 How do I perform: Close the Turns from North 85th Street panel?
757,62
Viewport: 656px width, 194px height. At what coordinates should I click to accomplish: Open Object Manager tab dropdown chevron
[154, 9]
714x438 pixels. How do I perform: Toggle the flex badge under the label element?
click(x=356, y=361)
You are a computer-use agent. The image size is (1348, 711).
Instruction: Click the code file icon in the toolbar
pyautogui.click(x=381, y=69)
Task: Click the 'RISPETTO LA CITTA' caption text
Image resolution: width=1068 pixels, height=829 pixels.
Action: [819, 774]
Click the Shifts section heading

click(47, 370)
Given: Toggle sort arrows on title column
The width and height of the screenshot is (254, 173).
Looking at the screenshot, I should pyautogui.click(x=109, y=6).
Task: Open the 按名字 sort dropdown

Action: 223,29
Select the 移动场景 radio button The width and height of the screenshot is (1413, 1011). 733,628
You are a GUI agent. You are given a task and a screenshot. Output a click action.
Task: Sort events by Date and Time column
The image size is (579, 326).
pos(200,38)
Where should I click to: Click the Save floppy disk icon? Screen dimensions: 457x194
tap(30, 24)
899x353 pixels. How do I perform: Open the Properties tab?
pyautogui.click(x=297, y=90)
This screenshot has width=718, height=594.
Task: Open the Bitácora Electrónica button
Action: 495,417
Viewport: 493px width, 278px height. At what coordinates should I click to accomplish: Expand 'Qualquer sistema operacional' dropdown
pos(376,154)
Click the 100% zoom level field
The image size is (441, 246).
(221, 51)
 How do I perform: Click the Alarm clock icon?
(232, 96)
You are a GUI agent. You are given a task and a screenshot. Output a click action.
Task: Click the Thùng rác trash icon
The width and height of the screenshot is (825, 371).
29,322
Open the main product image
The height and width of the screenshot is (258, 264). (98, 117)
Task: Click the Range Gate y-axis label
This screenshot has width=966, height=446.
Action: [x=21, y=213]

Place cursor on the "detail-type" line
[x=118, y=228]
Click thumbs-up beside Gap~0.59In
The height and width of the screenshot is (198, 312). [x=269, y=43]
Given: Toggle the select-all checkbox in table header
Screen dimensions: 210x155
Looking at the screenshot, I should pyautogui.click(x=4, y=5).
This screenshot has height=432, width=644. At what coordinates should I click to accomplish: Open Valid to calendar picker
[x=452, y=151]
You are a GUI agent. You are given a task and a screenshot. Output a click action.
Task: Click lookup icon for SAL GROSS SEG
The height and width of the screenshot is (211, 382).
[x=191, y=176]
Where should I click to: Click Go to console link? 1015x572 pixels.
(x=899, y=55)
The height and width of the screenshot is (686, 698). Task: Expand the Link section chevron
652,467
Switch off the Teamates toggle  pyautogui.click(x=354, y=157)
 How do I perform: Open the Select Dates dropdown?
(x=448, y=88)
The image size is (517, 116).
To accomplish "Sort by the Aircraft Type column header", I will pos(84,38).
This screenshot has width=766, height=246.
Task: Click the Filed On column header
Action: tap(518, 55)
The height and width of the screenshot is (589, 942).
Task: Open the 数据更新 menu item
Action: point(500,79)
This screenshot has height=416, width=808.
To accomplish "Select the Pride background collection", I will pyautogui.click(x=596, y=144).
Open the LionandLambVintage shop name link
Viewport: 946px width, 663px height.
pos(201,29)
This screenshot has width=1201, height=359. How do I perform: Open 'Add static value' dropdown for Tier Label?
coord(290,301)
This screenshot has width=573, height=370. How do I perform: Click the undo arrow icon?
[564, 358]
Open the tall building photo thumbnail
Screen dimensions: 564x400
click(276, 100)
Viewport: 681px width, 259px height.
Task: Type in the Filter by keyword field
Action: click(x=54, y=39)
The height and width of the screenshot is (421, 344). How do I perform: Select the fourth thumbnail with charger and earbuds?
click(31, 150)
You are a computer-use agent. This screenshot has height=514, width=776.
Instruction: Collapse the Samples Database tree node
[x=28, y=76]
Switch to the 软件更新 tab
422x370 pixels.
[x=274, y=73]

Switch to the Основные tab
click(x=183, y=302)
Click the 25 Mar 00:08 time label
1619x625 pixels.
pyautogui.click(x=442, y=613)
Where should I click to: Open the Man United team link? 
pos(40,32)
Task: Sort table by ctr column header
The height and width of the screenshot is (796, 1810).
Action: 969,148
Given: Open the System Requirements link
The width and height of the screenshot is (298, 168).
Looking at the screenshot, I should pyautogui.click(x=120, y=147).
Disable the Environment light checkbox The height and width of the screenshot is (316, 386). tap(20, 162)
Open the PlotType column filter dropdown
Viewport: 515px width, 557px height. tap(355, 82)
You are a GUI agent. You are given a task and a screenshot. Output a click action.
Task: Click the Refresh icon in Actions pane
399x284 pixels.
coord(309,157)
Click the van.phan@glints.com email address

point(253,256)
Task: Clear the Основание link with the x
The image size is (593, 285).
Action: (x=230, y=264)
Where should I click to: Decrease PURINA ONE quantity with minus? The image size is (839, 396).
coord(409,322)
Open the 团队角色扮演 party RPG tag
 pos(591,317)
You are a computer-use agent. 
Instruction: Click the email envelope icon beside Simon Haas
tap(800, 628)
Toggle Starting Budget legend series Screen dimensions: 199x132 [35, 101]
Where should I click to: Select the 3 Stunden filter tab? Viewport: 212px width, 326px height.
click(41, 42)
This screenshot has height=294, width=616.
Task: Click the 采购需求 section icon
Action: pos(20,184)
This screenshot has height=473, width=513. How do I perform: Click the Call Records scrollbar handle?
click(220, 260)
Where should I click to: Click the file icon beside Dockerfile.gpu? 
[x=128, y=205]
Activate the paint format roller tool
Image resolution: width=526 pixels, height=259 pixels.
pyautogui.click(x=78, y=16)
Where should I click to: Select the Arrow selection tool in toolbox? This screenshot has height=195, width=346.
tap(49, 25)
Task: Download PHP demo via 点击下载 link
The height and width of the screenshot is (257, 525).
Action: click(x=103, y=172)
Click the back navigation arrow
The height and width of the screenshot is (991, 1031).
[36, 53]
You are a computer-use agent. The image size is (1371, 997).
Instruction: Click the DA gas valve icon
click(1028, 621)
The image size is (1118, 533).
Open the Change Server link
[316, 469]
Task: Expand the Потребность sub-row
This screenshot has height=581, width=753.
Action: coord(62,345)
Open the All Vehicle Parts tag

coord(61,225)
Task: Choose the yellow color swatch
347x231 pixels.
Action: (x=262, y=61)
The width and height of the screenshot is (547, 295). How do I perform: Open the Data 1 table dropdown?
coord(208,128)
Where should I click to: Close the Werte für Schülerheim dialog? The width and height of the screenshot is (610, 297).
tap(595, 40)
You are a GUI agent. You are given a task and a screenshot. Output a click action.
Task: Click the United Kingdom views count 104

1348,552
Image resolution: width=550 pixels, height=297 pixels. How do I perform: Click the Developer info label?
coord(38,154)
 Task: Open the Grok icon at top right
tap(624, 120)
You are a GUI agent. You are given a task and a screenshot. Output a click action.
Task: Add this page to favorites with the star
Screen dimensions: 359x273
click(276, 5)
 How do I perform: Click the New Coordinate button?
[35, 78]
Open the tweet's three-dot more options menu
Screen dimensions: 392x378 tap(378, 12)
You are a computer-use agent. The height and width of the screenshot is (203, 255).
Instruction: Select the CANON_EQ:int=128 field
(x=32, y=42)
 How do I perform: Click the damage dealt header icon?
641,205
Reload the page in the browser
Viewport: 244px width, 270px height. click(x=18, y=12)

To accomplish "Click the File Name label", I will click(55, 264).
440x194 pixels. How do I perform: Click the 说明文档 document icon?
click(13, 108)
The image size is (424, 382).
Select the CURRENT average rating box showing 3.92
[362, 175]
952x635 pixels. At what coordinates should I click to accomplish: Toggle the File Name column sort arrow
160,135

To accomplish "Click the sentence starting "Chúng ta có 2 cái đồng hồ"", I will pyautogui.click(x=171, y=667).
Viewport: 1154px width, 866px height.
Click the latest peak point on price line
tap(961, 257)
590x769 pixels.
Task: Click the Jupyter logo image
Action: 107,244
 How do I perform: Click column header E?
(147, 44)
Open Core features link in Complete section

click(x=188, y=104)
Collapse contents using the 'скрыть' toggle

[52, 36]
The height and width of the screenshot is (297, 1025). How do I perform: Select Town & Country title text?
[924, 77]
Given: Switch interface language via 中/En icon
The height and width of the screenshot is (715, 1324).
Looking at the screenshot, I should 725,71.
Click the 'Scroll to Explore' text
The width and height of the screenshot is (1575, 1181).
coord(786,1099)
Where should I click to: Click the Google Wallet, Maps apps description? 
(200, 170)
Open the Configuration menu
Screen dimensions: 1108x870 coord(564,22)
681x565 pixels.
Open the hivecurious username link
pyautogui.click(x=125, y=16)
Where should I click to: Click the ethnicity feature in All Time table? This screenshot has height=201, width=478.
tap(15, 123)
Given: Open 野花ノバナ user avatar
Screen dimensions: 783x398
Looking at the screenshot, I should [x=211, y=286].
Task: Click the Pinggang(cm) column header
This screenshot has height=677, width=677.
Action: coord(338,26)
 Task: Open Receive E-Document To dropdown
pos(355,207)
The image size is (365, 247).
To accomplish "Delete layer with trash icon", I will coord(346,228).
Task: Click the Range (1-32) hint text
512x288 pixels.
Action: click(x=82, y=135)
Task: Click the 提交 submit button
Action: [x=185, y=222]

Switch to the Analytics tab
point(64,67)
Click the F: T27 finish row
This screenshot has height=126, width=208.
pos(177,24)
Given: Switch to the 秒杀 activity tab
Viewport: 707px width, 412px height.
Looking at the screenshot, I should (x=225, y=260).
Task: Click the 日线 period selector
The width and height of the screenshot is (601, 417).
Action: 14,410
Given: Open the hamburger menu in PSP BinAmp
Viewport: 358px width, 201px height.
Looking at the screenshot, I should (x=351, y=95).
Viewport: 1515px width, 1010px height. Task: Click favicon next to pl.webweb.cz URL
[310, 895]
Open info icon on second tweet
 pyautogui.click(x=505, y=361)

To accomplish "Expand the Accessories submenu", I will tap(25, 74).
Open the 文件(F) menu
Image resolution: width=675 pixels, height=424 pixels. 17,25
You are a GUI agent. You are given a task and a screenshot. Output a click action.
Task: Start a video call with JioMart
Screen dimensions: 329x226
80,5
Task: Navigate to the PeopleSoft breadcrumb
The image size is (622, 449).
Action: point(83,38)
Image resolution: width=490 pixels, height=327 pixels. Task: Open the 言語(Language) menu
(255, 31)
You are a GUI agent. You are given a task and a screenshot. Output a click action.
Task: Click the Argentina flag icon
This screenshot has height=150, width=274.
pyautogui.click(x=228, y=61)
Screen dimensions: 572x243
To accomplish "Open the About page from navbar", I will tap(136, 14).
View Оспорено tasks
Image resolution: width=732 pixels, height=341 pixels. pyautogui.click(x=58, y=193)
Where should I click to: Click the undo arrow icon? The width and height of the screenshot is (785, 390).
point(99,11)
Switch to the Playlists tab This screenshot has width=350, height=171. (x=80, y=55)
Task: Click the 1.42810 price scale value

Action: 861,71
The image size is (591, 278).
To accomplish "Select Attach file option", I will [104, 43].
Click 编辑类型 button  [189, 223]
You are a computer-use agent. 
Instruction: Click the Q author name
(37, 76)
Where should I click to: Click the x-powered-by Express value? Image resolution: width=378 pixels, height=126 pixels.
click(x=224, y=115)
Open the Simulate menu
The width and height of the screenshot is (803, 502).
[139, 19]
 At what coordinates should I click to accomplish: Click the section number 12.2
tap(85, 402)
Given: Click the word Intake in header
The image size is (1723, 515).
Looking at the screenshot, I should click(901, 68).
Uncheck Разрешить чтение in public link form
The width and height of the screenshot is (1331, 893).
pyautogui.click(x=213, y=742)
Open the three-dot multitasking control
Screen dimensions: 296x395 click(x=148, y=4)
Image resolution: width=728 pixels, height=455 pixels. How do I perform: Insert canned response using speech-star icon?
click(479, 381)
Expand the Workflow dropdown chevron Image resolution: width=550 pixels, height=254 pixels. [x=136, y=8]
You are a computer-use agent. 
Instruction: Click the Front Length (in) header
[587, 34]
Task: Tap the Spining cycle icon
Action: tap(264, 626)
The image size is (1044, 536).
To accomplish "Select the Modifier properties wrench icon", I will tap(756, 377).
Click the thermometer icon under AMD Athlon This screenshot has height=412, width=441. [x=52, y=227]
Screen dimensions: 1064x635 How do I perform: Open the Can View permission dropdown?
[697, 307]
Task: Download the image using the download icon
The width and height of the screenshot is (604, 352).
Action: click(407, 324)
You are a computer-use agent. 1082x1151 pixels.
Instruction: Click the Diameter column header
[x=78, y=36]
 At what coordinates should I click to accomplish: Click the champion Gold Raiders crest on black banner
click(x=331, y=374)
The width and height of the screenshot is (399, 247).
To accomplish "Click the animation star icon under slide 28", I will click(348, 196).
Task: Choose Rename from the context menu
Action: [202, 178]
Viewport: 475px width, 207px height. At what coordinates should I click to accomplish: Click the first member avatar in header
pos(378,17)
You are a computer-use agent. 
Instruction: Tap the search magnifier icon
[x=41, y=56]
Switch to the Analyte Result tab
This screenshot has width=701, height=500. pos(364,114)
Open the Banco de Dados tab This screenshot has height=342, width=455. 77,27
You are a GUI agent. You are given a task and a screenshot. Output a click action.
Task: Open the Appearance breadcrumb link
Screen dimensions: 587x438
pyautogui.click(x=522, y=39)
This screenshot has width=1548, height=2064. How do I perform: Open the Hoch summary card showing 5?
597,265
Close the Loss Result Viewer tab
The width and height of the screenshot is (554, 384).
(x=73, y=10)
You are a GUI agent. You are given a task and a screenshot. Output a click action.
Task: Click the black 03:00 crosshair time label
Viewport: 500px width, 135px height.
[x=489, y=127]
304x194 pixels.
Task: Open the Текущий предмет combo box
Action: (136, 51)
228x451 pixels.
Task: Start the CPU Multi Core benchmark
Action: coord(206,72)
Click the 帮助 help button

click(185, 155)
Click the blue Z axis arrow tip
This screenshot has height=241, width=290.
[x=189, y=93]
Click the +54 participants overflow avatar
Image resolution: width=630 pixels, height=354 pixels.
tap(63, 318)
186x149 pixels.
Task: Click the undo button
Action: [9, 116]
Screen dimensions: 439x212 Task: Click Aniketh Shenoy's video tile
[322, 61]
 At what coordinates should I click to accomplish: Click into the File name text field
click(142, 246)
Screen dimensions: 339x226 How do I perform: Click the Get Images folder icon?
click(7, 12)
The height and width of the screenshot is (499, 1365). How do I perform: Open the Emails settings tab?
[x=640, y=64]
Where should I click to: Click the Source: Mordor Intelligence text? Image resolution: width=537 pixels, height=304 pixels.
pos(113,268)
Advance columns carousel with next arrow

Directions for this task: Return all lines above that mention the word "breadcrumb".

Task result:
Task: Navigate to the PeopleSoft breadcrumb
Task: Open the Appearance breadcrumb link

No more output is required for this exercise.